The Implication of ‘Green’ Policies
by aperd2 on March 11, 2014 - 5:13pm
Environmental awareness is becoming an increasing topic of study across all fields in todays ever-changing society. Many lawmakers believe that citizens simply do not care, do not have the knowledge, or do not want to change into a more sustainable society however, Lynn Rosentrater, a social scientist, presented research that tends to prove otherwise. Rosentrater (2013) conducted a survey of business and economics undergraduate students in June of 2009. The survey asked them different questions and had them rate their opinions a 7-scale system, 1 being very unlikely and 7 being extremely likely. The data showed that the majority of the students believed that climate change is occurring and more than 80% identified carbon dioxide as a cause. They also found that only 52% of students supported a carbon tax, which could reduce emissions. 74% of the students said that they would support tax-funded research to make renewable energy technologies cheaper and more effective, and also increasing automobile fuel-efficiency (Rosentrater, 2013, p. 958). This data shows that this sample of the population is very away of climate damage, what is causing it, and is willing to make a change.

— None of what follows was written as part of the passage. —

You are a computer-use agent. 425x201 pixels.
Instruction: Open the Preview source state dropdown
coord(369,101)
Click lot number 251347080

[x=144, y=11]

A major implication of Rosentrater’s (2013) data is that politicians can reference it when creating new policies to move society into a more suitable way of life. It is important for us to completely move away from fossil fuels and move to more renewable recourses. The data showed that over half the students surveyed would support a carbon tax (Rosentrater, 2013, p. 958). This would be extremely beneficial to the environment because it would force people to move toward renewable resources. People would not want to pay high fossil fuel prices and therefore opt for using alternative energy sources. Another policy that would be supported is the use of tax dollars for research, increasing the use renewable energies, and increasing fuel efficiency (Rosentrater, 2013, p. 958). I believe it is necessary for politicians to look at this study and notice that people want to change and are willing to pay the price to move to a more suitable way of living.
Rosentrater L, Sælensminde I, O’Connor R, (2013). Efficacy Trade-Offs in Individuals’ Support for Climate Change Policies. Environment & Behavior, 45(8), 935-970.